The Gates to the monastery

When I say ‘monastic’ town, it’s just that – everything is constructed, owned and controlled by a small group of Benedictine monks.  Commenced in the mid 1800’s by two Spanish Benedictine monks, it is the only town of its type in Australia.   Originally a self-contained mission, it was unusual in its day in that the monks paid the Aboriginal labourers for their work in addition to providing housing, education and spiritual opportunities (also known as 'converting the natives to Christianity!).  In the early 20th century, girls and boys boarding schools were established (segregated into male/female and Aboriginal/European) and the town became renowned as an education centre.  Today, the schools have all closed, and the town focuses on tourism and providing residential facilities for retreats, school camps and accommodation for travellers. 

The European boys school - St Ilifonses

Throughout all of these varying purposes, the one thing that has remained constant has been the monks daily routine, revolving around six defined group prayer sessions as well as daily mass.  It looks like this:

5.15am - Vigils
6.45am - Lauds
7.30am - Mass
12.05pm- Midday Prayer
2.30pm- Afternoon Prayer
6.30pm- Vespers
8.15 - Compline

The public are invited to attend any of the above and we went along to Vespers in the monastery chapel at 6.30pm one evening.

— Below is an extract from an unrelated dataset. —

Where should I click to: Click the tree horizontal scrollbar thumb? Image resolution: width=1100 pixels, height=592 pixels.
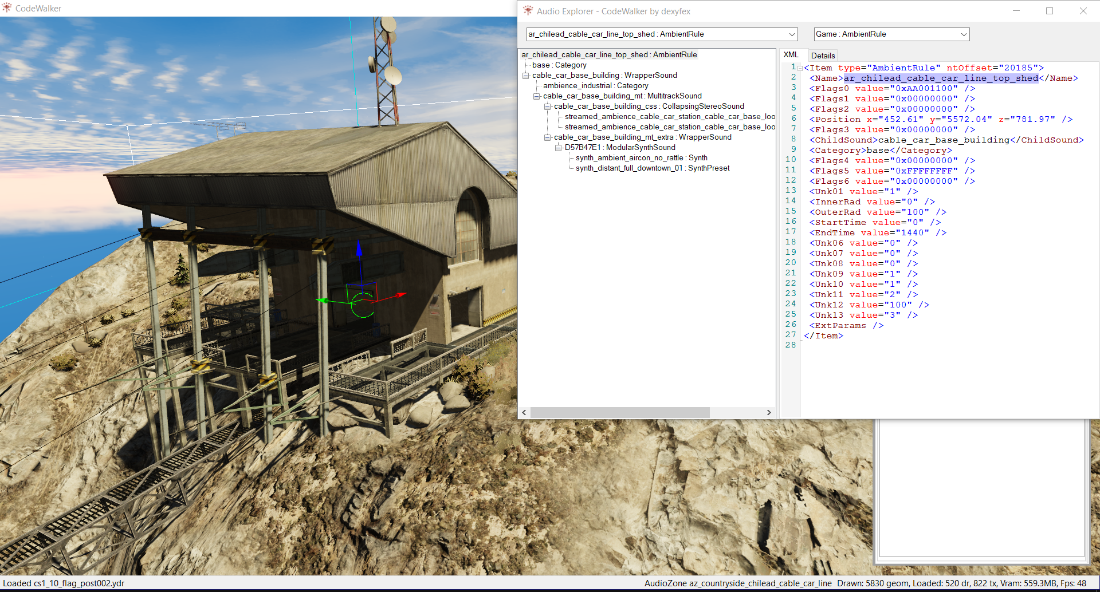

Together with 4 other tourists, we waited (a bit nervously) in the chapel, not knowing what to expect.Right on 6.30pm, the 8 remaining monks (all elderly, apart from the head monk, known as the Abbot, who is about 50) entered the chapel.Four monks sit on either side of the chapel facing each other.The prayers were all sung, or chanted.One side (4 monks) would chant something and the 4 monks on the other side would respond. I say they were chanting ‘something’ as most of it was in Latin.They basically continued this for half an hour, then all faced the Alter, bowed, and silently left the room.I can’t begin to tell you how great the singing was - imagine what the sound must be like when the monks were at their maximum numbers of 70-80 monks. 
Based on our Vespers experience, we thought it might be interesting to attend Mass with the monks the next day. As we have become very indulgent in the mornings with a lie in and at least two cups of tea in bed, I didn't old high hopes we'd actually follow through with our intention. However, we did get up early, it was even chilly and drizzly outside (the best lie in weather!) and made it to Mass - at 7.30am on a Thursday, and it wasn't even Christmas Day! I don’t think I’ve been to Mass on a weekday since I was at secondary school and we used to go the first Friday of every month. Again, it was just the four of us, one other parishioner, and the 8 monks and 1 nun.  Again, they faced each other, but this time it was the familiar Catholic mass that I remembered, except most of it was sung. All over in 30 minutes, and then the monks filed out and it was all over. They walked single file over the road into the monastery courtyard and that was the last we saw of them. Not that I want to start attending Mass every morning, but it was a very calm way to start the day.
Originally, the monks were very hands-on in the fields, in their own flour mill, growing olives and tending orchids and teaching in the schools, but these days their focus is on theology study and the administration of the township. That’s when they aren’t praying of course! 
The churches and chapels are full of wall-to-wall artwork similar to what Larry and I have seen in hundreds of churches in Europe (in fact, we saw so many churches, it’s been over 20 years before we could even contemplate appreciating the interior of a church – see the Geraldton blog entry!). All of the art work was completed by one of the monks with an artistic ability. Likewise, most of the fine timberwork and carving was also completed by a monk with exceptional woodturning skills.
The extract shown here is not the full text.